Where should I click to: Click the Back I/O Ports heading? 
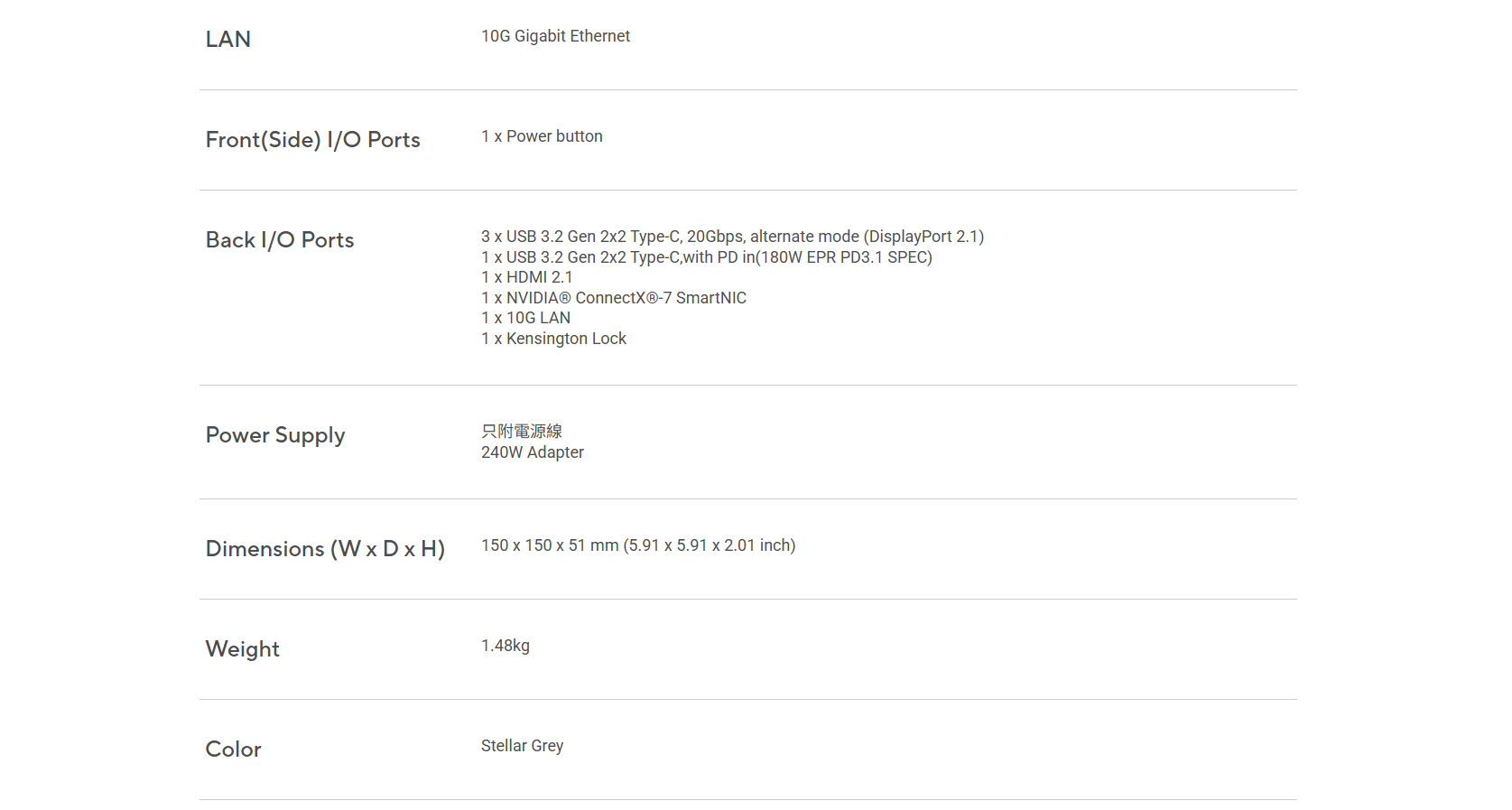pyautogui.click(x=280, y=240)
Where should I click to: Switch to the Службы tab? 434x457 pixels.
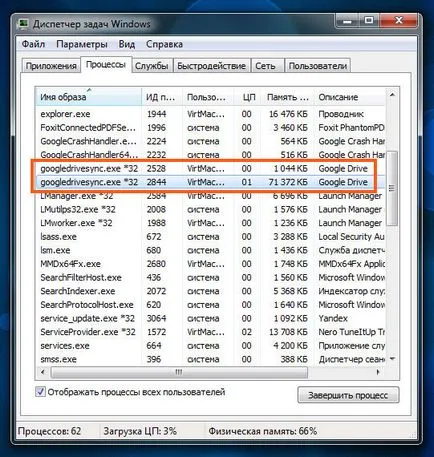click(x=151, y=66)
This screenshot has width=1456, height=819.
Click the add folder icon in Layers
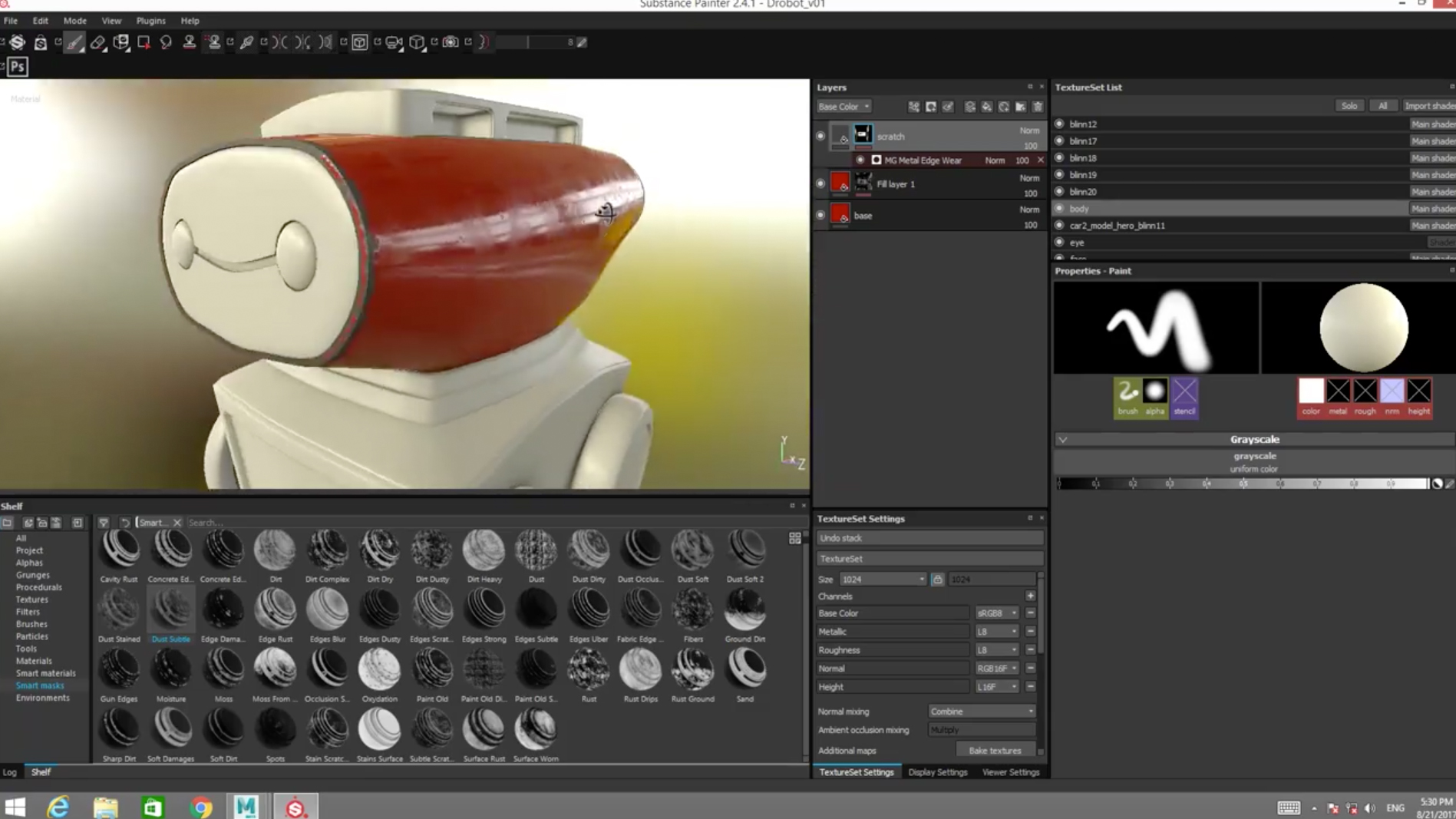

• _About this task_: Please transcribe the listing above verbatim and exclude every picture.

• _Output_:
Where should I click to: Click the Back I/O Ports heading? 
pyautogui.click(x=280, y=240)
Where should I click to: Switch to the Службы tab? 434x457 pixels.
click(x=151, y=66)
This screenshot has width=1456, height=819.
Click the add folder icon in Layers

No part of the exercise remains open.